The suspension of polystyrene disc particles is negatively charged, and therefore the polystyrene disc particles will adsorb on the surface of the polytetrafluoroethylene film which is positively charged.

(5) Evaporating and preparing a chromium film on the surface of a glass substrate with a polytetrafluoroethylene film by using evaporation equipment, stripping the polystyrene particles and part of the chromium film above the polystyrene particles, wherein holes are formed in the polytetrafluoroethylene film and the chromium film due to stripping of the polystyrene particles, and the thickness of the chromium film is 13-17 nm;

(6) carrying out oxygen plasma treatment on the glass substrate with the polytetrafluoroethylene film, and etching the holes until the polytetrafluoroethylene film below the holes is etched; the time for oxygen plasma treatment is 4-6 min;

(7) depositing metal gold and palladium in the holes; the mass of the gold and the palladium is the same;

(8) removing the polytetrafluoroethylene film and the chromium film; the steps for removing the polytetrafluoroethylene film and the chromium film are as follows: putting the glass substrate with the chromium film and the polytetrafluoroethylene film into acetone, wherein the polytetrafluoroethylene film is dissolved in the acetone, and the chromium film falls off along with the dissolution of the polytetrafluoroethylene film; after removing the polytetrafluoroethylene film and the chromium film, putting the glass substrate into isopropanol for soaking, and then blowing the glass substrate by using nitrogen.

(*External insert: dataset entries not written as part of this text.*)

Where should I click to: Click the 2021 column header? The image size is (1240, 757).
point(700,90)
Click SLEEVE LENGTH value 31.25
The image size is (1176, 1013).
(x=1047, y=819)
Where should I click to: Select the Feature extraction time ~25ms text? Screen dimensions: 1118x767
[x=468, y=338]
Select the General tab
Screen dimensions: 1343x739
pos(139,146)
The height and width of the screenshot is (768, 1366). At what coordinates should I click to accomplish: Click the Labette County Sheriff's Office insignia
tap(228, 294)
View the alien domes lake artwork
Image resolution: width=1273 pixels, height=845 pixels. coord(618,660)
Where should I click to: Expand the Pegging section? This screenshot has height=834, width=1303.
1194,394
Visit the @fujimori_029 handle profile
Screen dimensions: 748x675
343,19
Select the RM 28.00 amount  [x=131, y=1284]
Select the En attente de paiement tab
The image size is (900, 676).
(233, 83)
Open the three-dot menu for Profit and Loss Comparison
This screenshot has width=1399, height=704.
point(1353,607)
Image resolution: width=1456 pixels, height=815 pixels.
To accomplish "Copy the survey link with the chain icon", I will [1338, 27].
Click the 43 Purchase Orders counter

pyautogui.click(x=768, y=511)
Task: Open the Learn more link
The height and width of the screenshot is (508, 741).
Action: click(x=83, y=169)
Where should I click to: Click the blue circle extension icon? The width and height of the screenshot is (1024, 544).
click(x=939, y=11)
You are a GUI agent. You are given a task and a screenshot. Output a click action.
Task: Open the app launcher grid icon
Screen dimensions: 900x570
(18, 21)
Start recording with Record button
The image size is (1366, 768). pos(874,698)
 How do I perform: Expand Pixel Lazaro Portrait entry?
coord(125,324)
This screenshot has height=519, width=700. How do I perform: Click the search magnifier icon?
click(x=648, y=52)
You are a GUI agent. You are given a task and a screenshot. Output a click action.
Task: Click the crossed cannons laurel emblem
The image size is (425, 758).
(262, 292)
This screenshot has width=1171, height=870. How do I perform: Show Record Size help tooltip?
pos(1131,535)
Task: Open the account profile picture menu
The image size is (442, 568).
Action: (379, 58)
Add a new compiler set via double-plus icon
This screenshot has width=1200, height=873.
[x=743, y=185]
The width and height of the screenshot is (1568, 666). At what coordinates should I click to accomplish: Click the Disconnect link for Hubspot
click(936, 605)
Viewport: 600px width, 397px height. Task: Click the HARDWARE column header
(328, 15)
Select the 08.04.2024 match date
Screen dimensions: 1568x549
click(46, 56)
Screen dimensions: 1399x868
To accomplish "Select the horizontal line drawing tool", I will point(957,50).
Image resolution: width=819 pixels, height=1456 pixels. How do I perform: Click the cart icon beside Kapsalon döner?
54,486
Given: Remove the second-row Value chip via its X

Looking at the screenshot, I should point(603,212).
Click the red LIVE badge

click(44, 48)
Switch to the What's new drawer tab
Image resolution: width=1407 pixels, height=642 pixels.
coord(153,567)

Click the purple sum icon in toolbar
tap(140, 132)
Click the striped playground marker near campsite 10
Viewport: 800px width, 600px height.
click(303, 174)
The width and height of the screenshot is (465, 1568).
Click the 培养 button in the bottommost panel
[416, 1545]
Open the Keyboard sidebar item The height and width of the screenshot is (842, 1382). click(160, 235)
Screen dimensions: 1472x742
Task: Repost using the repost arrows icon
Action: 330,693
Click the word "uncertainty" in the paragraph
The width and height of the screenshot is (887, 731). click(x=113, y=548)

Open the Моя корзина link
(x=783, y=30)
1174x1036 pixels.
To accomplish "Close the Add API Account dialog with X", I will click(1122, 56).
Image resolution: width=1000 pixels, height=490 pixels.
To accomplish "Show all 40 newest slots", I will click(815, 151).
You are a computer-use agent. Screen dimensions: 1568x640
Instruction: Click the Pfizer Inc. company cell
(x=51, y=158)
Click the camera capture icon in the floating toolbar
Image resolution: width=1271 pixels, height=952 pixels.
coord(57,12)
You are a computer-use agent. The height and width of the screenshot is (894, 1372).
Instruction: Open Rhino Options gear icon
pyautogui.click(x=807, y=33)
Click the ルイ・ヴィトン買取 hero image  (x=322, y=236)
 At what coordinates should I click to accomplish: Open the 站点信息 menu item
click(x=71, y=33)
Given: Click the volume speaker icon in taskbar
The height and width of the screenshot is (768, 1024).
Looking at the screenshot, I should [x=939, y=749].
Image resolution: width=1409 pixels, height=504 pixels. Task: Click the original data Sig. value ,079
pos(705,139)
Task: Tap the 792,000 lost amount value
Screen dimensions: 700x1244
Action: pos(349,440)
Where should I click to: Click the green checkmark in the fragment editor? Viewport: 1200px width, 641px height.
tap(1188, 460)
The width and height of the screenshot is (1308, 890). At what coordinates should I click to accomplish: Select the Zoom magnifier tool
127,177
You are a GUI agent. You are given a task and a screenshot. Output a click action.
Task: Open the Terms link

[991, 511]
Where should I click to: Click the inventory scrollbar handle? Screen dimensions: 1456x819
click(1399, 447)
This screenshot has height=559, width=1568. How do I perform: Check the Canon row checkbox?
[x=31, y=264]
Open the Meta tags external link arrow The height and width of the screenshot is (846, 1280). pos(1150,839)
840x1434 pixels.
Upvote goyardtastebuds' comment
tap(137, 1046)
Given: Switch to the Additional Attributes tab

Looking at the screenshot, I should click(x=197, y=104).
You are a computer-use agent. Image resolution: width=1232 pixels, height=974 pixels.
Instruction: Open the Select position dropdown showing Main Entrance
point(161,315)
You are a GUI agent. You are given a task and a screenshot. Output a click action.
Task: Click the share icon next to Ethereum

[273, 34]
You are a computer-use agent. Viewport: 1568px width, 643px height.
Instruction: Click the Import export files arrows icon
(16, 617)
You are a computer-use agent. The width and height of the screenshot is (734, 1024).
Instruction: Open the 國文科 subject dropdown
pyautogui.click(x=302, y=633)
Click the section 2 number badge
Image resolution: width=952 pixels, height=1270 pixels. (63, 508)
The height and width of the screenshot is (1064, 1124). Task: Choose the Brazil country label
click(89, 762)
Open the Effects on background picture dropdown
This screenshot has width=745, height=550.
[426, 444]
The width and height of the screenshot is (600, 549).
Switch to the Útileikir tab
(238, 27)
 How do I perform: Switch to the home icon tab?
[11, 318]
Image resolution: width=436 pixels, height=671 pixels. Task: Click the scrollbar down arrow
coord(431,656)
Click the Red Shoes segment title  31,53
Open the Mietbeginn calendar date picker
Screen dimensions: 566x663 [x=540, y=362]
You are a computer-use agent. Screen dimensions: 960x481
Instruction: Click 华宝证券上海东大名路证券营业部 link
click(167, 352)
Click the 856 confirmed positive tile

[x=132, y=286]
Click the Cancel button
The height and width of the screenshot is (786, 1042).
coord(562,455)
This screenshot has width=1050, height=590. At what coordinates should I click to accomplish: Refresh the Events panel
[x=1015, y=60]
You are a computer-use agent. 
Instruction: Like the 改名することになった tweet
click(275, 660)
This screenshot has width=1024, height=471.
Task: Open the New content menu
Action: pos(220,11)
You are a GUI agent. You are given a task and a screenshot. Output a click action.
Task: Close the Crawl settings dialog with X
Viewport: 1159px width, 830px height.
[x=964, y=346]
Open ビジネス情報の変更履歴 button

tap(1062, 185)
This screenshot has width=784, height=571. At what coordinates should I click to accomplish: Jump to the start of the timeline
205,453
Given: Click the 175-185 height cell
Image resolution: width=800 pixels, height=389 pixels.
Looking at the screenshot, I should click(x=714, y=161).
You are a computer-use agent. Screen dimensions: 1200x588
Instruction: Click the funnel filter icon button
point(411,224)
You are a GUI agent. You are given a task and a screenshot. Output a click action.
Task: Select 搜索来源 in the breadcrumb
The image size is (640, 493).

(9) Annealing the glass substrate, wherein the metal palladium and the gold can be dissolved in each other infinitely under the action of high temperature to form a continuous solid solution, namely palladium-gold alloy; the annealing step is as follows: the glass substrate was placed in an annealing furnace and annealed at a temperature of 500 c for 24 hours using argon gas.

(10) Sequentially coating polytetrafluoroethylene and polymethyl methacrylate on a glass substrate; application of the compositionThe method comprises the following steps: using a base pressure of 10^-7mbar, deposition pressure 5X 10^-3Preparing a polytetrafluoroethylene film on a glass substrate by a radio frequency magnetron sputtering system with mbar, spinning and coating polymethyl methacrylate on the polytetrafluoroethylene film at the speed of 2000rpm for 20-40 s to form a polymethyl methacrylate film, and soft-drying and heating the glass substrate with the polytetrafluoroethylene film and the polymethyl methacrylate film on a hot plate at the temperature of 160-180 ℃ for 4-6 min.

A hydrogen sensitive element, the glass substrate 1 is evenly distributed with palladium-gold alloy nanometer particles 4, the palladium-gold alloy nanometer particles are disc-shaped, the glass substrate and the palladium-gold alloy nanometer particles are sequentially provided with a polytetrafluoroethylene film 2 and a polymethyl methacrylate film 3.

The specific surface area of the disc shape is larger than that of the columnar or conical shape with the same volume, so that the detection area of the palladium-gold alloy nano particles and hydrogen is enlarged; meanwhile, compared with the existing hydrogen sensor using a palladium membrane, the mass of the used palladium is far less than that of the existing technology, so that the cost is greatly reduced.

The hydrogen sensitive element comprises the polytetrafluoroethylene film, the polytetrafluoroethylene film has high chemical resistance, hydrophobicity and refractive index, the polytetrafluoroethylene film can reduce the surface activation energy of hydrogen entering and exiting plasma metal nanoparticles, and the polytetrafluoroethylene film can optimize the specific surface area of the nanoparticles, reduce the surface activation energy and inhibit the hysteresis phenomenon, so that the detection limit is improved.